* [The task]
Give back exactly the lines running from the line with "Viewport: 720px width, 1280px" to the end of the entries, and only those lines.

* [Information shown]

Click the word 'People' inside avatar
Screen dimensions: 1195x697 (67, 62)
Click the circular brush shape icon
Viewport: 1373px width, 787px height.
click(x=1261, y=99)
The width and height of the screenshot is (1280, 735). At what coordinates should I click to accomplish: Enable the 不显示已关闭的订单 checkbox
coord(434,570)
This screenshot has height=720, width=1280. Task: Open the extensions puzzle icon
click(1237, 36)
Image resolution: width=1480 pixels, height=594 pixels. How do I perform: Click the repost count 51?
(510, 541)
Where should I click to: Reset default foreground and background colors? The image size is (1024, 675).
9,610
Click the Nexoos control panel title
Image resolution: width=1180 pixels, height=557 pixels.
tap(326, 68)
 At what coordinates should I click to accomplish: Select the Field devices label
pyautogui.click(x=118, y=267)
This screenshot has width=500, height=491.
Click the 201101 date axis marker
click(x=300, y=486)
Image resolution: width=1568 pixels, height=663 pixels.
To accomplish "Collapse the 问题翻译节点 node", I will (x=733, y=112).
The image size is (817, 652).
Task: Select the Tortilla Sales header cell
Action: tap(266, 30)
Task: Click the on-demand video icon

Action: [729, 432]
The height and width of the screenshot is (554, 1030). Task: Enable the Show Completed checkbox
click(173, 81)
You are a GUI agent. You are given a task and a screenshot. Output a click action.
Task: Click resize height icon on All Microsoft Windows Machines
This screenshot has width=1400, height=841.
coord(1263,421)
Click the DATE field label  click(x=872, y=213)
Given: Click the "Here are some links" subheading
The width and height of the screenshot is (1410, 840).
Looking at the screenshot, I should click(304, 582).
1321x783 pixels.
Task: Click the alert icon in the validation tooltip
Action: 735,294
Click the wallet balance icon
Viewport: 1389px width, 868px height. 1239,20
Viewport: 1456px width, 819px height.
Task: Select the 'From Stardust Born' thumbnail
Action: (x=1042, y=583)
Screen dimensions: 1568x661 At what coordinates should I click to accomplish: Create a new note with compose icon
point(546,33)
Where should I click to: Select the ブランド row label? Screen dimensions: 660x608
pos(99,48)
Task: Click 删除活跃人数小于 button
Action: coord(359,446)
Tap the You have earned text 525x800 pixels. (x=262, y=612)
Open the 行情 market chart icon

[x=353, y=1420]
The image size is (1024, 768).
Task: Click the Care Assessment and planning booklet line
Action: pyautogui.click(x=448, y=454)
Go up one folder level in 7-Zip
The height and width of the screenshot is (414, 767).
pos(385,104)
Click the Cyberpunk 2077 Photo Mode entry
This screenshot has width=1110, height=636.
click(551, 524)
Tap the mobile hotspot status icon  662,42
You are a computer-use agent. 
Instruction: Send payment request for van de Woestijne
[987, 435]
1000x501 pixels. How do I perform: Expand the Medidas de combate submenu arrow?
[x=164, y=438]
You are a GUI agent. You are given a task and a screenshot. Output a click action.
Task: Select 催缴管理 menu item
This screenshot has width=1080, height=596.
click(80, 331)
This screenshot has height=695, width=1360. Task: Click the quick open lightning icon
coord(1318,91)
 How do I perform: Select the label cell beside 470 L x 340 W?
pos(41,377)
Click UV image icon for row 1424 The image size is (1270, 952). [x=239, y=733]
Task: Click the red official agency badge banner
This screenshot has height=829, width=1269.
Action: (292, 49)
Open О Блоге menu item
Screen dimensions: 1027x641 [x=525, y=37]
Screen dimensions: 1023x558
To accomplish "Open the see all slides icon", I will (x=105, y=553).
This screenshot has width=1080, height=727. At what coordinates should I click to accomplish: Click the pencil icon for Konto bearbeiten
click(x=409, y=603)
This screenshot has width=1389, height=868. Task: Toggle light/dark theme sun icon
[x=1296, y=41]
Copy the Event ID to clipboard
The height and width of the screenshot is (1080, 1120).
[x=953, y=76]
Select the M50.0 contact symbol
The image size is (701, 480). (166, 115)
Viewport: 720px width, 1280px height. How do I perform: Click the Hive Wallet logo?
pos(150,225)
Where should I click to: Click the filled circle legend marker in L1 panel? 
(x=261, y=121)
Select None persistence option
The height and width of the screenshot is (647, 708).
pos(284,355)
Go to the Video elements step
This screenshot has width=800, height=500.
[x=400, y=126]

* [Your response]
Viewport: 720px width, 1280px height. How do I perform: Click the Hive Wallet logo?
pos(150,225)
Where should I click to: Click the filled circle legend marker in L1 panel? 
(x=261, y=121)
Select None persistence option
The height and width of the screenshot is (647, 708).
pos(284,355)
Go to the Video elements step
This screenshot has width=800, height=500.
[x=400, y=126]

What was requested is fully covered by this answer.